O Supremo Tribunal Federal (STF) deu início nesta terça-feira (2) ao aguardado julgamento sobre a alegada tentativa de golpe de Estado, que visava manter o ex-presidente Jair Bolsonaro no poder após sua derrota nas eleições de 2022. A sessão teve como ponto de partida a leitura do minucioso relatório elaborado pelo ministro Alexandre de Moraes, relator do caso, que detalhou as acusações formuladas pela Procuradoria-Geral da República (PGR) e as linhas de defesa dos oito réus envolvidos na trama.
O Início do Processo Judicial e o Roteiro do Julgamento
A leitura do relatório final da ação penal pelo ministro Moraes marcou o primeiro passo de um processo que, conforme o calendário do STF, deverá se estender até o dia 12 de setembro. Neste período, espera-se a prolação da sentença definitiva, que decidirá o destino de Bolsonaro e de sete de seus ex-assessores mais próximos, identificados como o “núcleo crucial” da suposta articulação golpista. Conforme o rito estabelecido, posteriormente à apresentação de Moraes, o ministro Cristiano Zanin, presidente da Primeira Turma do Supremo onde o julgamento ocorre presencialmente, concedeu a palavra ao procurador-geral da República, Paulo Gonet, autor da denúncia. Gonet terá até duas horas para expor a acusação. Em seguida, na parte da tarde, as defesas dos réus terão uma hora cada para apresentar seus argumentos.

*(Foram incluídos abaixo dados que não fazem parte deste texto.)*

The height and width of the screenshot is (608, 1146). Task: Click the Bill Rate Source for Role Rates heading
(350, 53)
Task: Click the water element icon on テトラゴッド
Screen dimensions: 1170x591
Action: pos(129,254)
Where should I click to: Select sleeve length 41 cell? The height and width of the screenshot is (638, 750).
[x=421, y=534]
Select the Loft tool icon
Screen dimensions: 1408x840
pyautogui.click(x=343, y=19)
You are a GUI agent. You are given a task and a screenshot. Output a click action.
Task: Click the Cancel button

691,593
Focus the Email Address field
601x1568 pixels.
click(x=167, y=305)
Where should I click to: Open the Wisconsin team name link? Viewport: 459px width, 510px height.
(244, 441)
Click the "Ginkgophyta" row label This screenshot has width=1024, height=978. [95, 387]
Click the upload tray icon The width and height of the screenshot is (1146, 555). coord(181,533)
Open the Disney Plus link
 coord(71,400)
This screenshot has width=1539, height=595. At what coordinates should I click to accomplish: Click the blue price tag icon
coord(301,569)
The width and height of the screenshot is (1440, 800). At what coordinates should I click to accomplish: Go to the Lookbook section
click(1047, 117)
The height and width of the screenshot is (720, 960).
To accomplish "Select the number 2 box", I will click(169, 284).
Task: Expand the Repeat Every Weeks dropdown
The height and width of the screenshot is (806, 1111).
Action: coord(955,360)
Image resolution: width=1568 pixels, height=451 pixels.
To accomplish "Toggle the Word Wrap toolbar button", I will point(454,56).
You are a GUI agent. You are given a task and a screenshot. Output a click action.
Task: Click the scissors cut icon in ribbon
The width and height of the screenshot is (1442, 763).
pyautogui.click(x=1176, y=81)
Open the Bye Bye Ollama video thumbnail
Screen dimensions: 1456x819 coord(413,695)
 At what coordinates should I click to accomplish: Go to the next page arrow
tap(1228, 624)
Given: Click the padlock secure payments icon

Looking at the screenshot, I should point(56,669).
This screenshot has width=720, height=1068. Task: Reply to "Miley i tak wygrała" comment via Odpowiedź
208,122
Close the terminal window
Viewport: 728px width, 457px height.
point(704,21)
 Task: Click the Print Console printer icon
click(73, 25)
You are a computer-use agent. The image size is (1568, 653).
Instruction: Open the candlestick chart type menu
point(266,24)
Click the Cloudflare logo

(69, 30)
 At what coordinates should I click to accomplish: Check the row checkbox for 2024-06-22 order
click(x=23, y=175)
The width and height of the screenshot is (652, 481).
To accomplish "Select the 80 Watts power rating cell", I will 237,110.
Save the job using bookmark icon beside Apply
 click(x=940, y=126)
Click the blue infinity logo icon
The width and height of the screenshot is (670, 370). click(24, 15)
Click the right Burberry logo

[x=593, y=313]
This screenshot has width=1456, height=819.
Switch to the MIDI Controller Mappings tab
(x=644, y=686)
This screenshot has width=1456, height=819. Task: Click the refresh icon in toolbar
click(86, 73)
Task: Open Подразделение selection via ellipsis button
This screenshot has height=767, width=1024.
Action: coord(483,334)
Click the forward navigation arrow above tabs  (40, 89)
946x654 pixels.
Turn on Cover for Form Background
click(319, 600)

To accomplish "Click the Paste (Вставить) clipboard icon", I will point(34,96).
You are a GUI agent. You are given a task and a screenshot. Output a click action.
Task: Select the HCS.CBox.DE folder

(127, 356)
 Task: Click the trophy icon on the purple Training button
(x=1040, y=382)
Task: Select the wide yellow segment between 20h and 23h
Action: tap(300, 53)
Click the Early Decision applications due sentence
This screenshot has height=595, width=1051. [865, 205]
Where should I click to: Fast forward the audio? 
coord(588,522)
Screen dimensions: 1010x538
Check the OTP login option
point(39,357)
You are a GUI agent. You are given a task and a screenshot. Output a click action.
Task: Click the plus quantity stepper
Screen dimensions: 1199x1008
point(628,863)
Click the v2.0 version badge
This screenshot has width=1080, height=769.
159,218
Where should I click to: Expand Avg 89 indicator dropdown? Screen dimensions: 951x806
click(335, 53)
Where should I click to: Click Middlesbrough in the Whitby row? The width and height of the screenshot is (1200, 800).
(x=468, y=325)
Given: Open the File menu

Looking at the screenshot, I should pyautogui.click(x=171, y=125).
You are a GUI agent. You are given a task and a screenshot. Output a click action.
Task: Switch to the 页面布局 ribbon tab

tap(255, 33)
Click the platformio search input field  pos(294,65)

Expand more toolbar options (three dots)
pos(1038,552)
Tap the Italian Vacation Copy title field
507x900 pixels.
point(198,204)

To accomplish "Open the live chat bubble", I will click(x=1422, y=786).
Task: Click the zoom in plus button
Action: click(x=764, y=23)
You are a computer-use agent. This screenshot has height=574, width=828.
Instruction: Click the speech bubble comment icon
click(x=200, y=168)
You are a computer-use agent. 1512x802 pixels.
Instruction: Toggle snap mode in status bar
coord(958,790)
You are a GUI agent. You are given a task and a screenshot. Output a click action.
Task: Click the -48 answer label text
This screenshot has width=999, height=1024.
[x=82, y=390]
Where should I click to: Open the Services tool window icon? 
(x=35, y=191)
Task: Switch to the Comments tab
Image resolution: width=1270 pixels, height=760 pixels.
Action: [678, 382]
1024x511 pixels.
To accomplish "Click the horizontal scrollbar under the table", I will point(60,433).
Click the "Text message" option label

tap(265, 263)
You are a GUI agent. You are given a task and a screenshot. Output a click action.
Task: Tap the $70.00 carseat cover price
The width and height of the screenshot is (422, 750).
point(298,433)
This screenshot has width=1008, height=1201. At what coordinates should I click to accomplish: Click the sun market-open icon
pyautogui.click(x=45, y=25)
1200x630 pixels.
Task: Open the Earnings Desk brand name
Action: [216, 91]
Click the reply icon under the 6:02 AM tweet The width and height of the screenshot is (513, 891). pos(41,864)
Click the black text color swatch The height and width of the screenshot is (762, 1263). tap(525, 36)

Antes de mergulhar nos detalhes do caso, Alexandre de Moraes proferiu um discurso enfático, reafirmando a independência da Justiça brasileira e a soberania nacional. Ele também garantiu a imparcialidade da Suprema Corte frente a quaisquer pressões, sejam elas internas ou externas. Assim, o ministro procedeu a um resumo cronológico exaustivo de toda a tramitação da ação penal, desde a fase inicial de inquérito, passando pela aceitação da denúncia, até a instrução processual e o momento atual do julgamento. Adicionalmente, o relator sintetizou as diferentes versões e argumentações apresentadas tanto pela PGR quanto pelas equipes de defesa dos acusados.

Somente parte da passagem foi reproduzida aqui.